SC5: Chemoproteomics Enabling Drug Discovery

MONDAY, JUNE 2 | 8:00 – 10:45 AM


This course explores the use of chemical biology approaches, particularly chemoproteomics, as an avenue for generating new targets and leads for drug discovery. Design, synthesis and applications of activity-based probes, reactivity-based probes, photoaffinity probes and utility of bioorthogonal chemistry in chemoproteomics will be discussed in detail. Case studies highlighting applications of chemoproteomics for target and off-target identification, target engagement and/or selectivity profiling in cells will be reviewed.


  • Chemical biology approaches as an avenue for new targets and leads
  • Chemoproteomics for target ID, target engagement and/or selectivity profiling in cells
  • Design, synthesis and applications of activity-based probes, reactivity-based probes and photoaffinity probes in chemoproteomics
  • Utility of bioorthogonal chemistry in chemoproteomics
  • Covalent fragment screening for the coupled discovery of targets and leads
  • Choosing the appropriate quantitative MS technique for chemoproteomics: SILAC, ReDiMe, TMT (MS2 or MS3?)
  • Case studies highlighting applications for target and off-target identification


Johnson_DougDoug Johnson, PhD, Senior Director, Chemical Biology & Proteomics, Biogen

Douglas Johnson is a Senior Director of Chemical Biology & Proteomics at Biogen in Cambridge, MA. Prior to moving to Biogen, Doug was at Pfizer for 18 years where his most recent position was Senior Scientific Director and Head of Chemical Biology in Cambridge, MA. Prior to Pfizer, Doug was an NIH postdoctoral fellow at Harvard University in the laboratory of Professor David A. Evans. He obtained his Ph.D. in organic chemistry at The Scripps Research Institute under the guidance of Professor Dale L. Boger and graduated summa cum laude from the University of Minnesota with a BS in chemistry. He is an author or inventor on more than 90 publications and patents.

amEnde_ChrisChristopher am Ende, Senior Principal Scientist, Pfizer Inc.

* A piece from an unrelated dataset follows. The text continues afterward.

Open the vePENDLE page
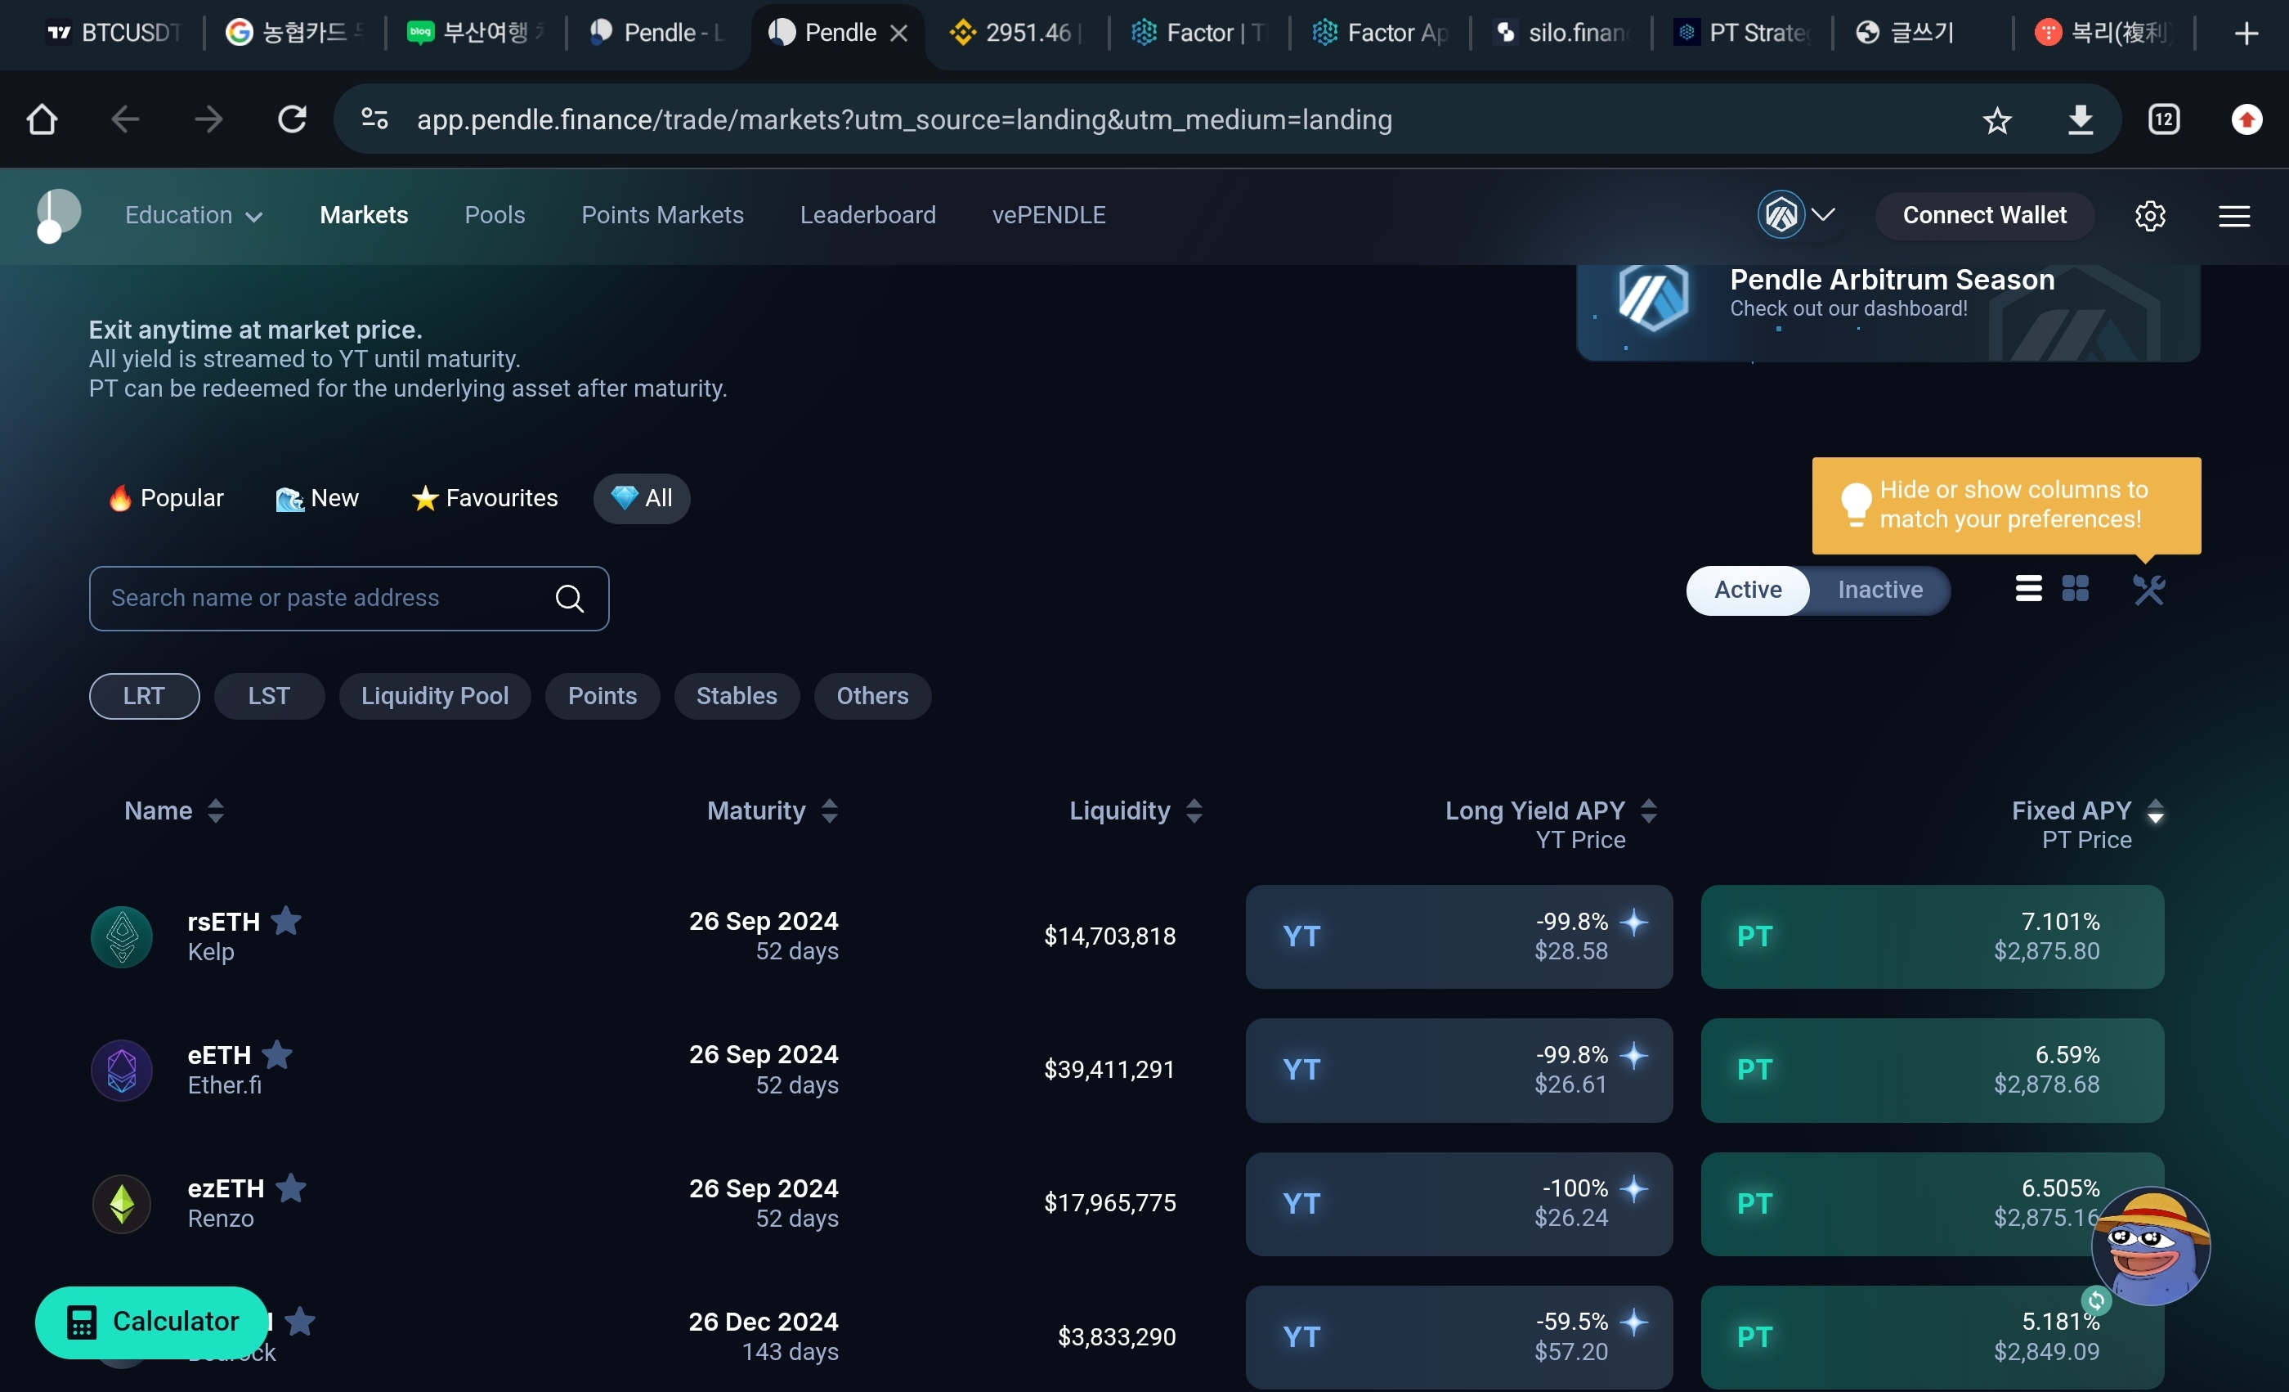This screenshot has height=1392, width=2289. coord(1048,216)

Christopher W. am Ende is the Chemical Biology and Exploratory Project Synthesis lead in the Internal Medicine group at Pfizer. Chris received a B.S. in Biochemistry from the University of Delaware, conducting undergraduate research with Professor Neal J. Zondlo designing lanthanide-binding peptides. He then pursued his graduate studies at Stony Brook University working with Professor Peter J. Tonge where he developed slow, tight binding inhibitors of InhA, the enoyl reductase from M. tuberculosis and under the direction of Kathlyn A. Parker, completed the first total synthesis of the natural product bisabosqual A. He has published >50 journal articles and patents, serves as a steering committee member for the New York Academy of Sciences Chemical Biology Discussion Group and was named American Chemical Society Young Investigator. Additionally, Chris is an Adjunct Assistant Professor of Chemistry at Connecticut College.

Majmudar_JaimeenJaimeen Majmudar, PhD, Principal Scientist, Chemical Biology, Pfizer, Inc.

Jaimeen Majmudar is a Principal Scientist in the Chemical Biology group at Pfizer, Cambridge, MA. Jaimeen joined Pfizer in 2016. Prior to joining Pfizer, Jaimeen was the American Heart Association postdoctoral research fellow at the University of Michigan, where he developed novel chemo-proteomic methods for the detection of redox-mediated PTMs in the laboratory of Prof. Brent Martin. Jaimeen obtained his Ph.D. from Purdue University in 2012 from the laboratory of Prof. Richard A. Gibbs, where he developed inhibitors of Kras modifying enzymes. Jaimeen has published >20 research papers and has contributed to 3 patents. Jaimeen is the 2020 Chair of “Chemical Biology in the Hub” and is a Board member on the organizing committee.